César Baldaccini, known as César, was a French sculptor born in 1921 in Marseille. From 1935 to 1939 he studied drawing at the Ecole Supérieure des Beaux-Arts in Marseille winning three awards in 1937 for drawing, architecture and etching before being accepted at the École Nationale Supérieure de Beaux-Arts in 1943 alongside artists Albert Féraud, Daniel David, and Michel Guino.

The human body is a key theme in César’s work to which he regularly returned using various new artistic techniques. He was inspired by artists such as Pablo Picasso, Alberto Giacometti, Germaine Richier, Pablo Gargallo and Julio Gonzales. It was the high price of stone that led the artist to turn to plaster and iron in 1947. He would collect found objects such as tubes, birchwood, nails – incorporating them into his works of insects or into the curves of the Vénus de Villetaneuse (1962). He is best know for his famous “compressions,” made after his discovery of a hydraulic press in Gennevilliers. Inspired by Duchamp’s “ready mades”, he used objects of everyday life, allowing him to better reflect a society of consumerism.

In 1957, he moved to a studio in Paris and married Rosine Groult-Baldaccini with whom he had a daughter, Anna. In 1958 he signed a contact with the Parisian gallery Claude Bernard and exhibited his compressed cars at the Salon de Mai. From 1967 he began creating “expansions” executed in polyurethane. His works Le Pouce, Le Centaure (an hommage to Picasso), as well as the creation of trophies – notably the “César” for French cinema – which are among the artist’s most remarquable pieces. In 1961, César joined the “Nouveau Réaliste” group that was founded by the art critic Pierre Restany, and which included artists such as Gérard Deschamps, Niki de Saint Phalle, Arman, Raymond Hains and Yves Klein.

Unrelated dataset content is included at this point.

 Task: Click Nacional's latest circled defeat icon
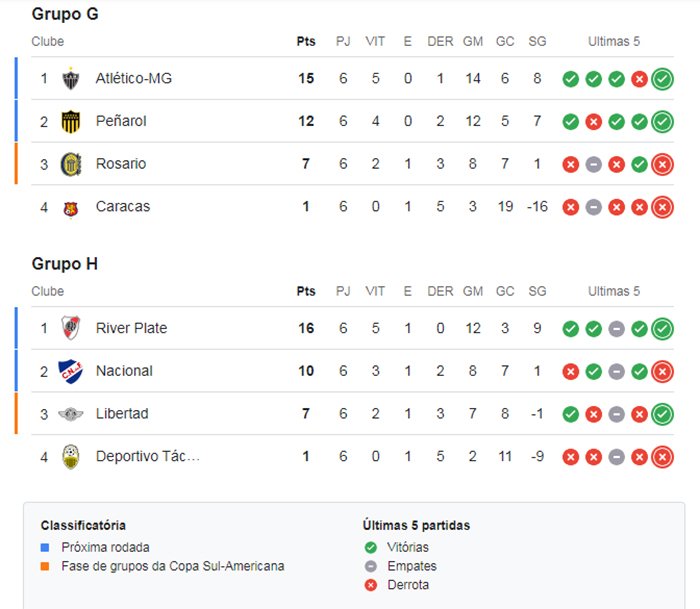(x=662, y=371)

His monumental 3.40 meters long work L’Esturgeon in forged iron was acquired by the Musée National d’Art Moderne in 1955 and enabled him to win the “Prix des Trois Arts” from the École Nationale Supérieure des Beaux-Arts in Paris. In 2018, a major retrospective of his work was organized by Bernard Blistène at the Centre Pompidou in Paris. The works of César can be found in France and abroad at the Musée National d’Art Moderne in Paris, The Tate Gallery (London), the Museum of Modern Art (New York) amongst others.